Climate and Drought Lessons from Ancient Egypt

Using Fossil Pollen to Augment Historical Records

Ancient pollen and charcoal preserved in deeply buried sediments in Egypt's Nile Delta document the region's ancient droughts and fires, including a huge drought 4,200 years ago associated with the demise of Egypt's Old Kingdom, the era known as the pyramid-building time.

"Humans have a long history of having to deal with climate change," said Christopher Bernhardt, a researcher with the U.S. Geological Survey. "Along with other research, this study geologically reveals that the evolution of societies is sometimes tied to climate variability at all scales – whether decadal or millennial."

Bernhardt conducted this research as part of his Ph.D. at the University of Pennsylvania, along with Benjamin Horton, an associate professor in Penn's Department of Earth and Environmental Science.
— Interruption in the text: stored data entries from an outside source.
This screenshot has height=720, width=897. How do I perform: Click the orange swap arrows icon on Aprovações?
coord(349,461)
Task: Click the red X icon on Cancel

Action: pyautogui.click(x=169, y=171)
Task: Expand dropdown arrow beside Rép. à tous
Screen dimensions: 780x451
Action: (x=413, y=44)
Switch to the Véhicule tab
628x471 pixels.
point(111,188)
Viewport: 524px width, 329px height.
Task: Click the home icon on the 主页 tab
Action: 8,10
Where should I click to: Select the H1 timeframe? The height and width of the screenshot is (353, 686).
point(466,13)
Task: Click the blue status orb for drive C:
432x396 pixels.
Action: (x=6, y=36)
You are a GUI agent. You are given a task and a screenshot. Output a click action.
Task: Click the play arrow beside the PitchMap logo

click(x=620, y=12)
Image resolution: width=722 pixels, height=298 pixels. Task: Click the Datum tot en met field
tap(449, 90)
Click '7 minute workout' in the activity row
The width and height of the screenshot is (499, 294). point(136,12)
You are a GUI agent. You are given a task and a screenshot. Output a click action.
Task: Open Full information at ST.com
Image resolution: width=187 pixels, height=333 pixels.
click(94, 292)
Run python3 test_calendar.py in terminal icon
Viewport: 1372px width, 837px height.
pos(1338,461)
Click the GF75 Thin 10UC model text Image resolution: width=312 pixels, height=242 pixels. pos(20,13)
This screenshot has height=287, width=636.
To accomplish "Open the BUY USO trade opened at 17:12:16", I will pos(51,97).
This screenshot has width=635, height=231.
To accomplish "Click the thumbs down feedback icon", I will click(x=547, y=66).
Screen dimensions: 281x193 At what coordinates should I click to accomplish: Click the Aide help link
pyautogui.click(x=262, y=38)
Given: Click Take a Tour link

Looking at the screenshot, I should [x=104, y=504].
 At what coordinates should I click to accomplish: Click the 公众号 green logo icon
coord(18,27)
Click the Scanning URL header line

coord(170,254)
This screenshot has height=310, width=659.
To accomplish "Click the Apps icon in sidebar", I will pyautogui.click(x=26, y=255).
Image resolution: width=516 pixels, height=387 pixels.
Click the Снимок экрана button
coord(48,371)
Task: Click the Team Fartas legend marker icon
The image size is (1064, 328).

Jean-Daniel Stanley at the Smithsonian Institution also participated in the study, published in July's edition of Geology.

"Even the mighty builders of the ancient pyramids more than 4,000 years ago fell victim when they were unable to respond to a changing climate," said USGS Director Marcia McNutt. "This study illustrates that water availability was the climate-change Achilles Heel then for Egypt, as it may well be now, for a planet topping seven billion thirsty people."